A Twitter spokesperson told Newsweek that Greene's account will be in "read-only mode" for a week because of "repeated violations" of Twitter's rules. Under the platform's policy, a 7-day account lock is instituted after "four strikes." One more "strike" could result in permanent suspension.

Newsweek reached out to Greene for comment, but did not receive a response in time for publication.

marjorie taylor greene twitter suspended
Representative Marjorie Taylor Greene was suspended from Twitter on Tuesday for one week after she tweeted that vaccines are failing. In this photo, Greene speaks at a news conference after visiting the Holocaust Museum, outside the U.S. Capitol on June 14. Drew Angerer/Getty Images

Vaccines have proven to be effective at preventing serious illness, and states have reported 90 percent of hospitalizations involve people who were unvaccinated.
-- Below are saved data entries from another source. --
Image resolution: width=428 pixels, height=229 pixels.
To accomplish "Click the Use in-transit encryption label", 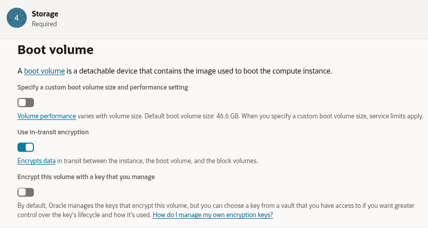I will (x=53, y=132).
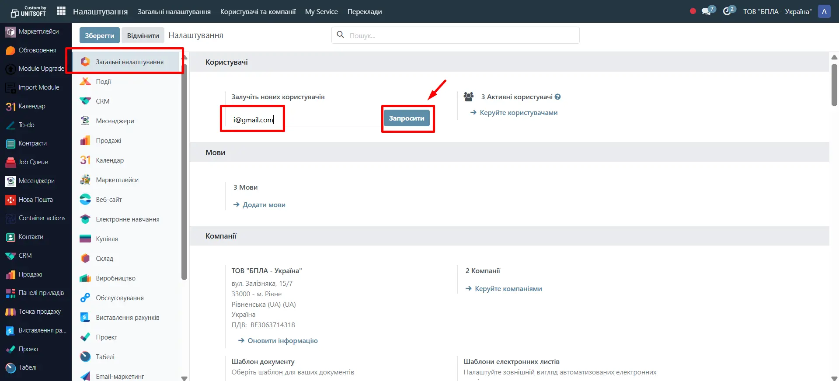Open Нова Пошта app in sidebar

click(35, 200)
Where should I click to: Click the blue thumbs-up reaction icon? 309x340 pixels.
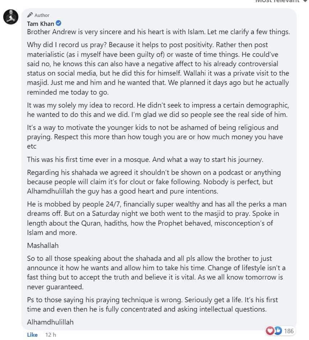(278, 331)
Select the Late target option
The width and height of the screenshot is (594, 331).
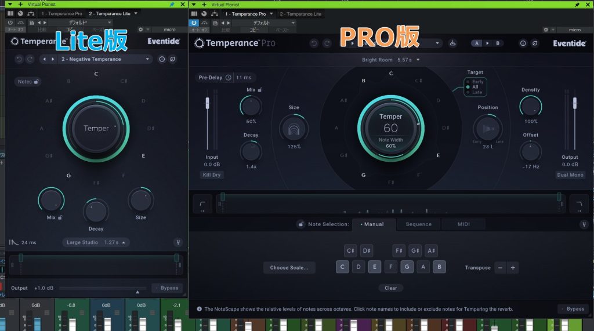(477, 92)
Although the vaccine is expected to help reduce a person's chances at contracting the virus and spreading it, no vaccine is 100 percent effective.

The Centers for Disease Control and Prevention (CDC) expected to see breakthrough cases as some people have tested positive after getting vaccinated. Officials reject that this means vaccines aren't effective and often point to the low level of hospitalizations among vaccinated people as evidence of their importance.

Greene has used stories of people getting COVID-19 after being vaccinated in an apparent attempt to drum up support for her pushback to vaccine mandates and the FDA approving the vaccine. She claimed a distant family member had worse symptoms than her husband who was unvaccinated, indicating the vaccine did not make them "more mild." However, there's no way to know whether the woman would have had the same or worse symptoms had she not been vaccinated.

"The Pfizer vaccine will be FDA approved soon as a vaccine to protect people from getting COVID and spreading COVID," Greene wrote on Twitter on Monday. "Many people's personal testimonies are saying they are still getting sick with COVID and vaccinated people are spreading it. It should NOT be approved or mandated."

The FDA granted Emergency Use Authorization (EUA) to three COVID-19 vaccines, meaning they can be administered despite not having full approval because it's a public health emergency. Vaccines not having the full FDA approval, which requires additional evidence, has been used by some to justify not getting vaccinated.

Full FDA approval would hinder people's ability to buck getting vaccinated on the basis that it's "experimental," and may also pave the way for businesses and other entities to mandate vaccines with less pushback.

Dr. Jerome Adams, former surgeon general for former President Donald Trump, told CNN's New Day he hopes the FDA grants full approval sooner rather than later. He believes it has all the evidence it should need to make a decision, which could come this month.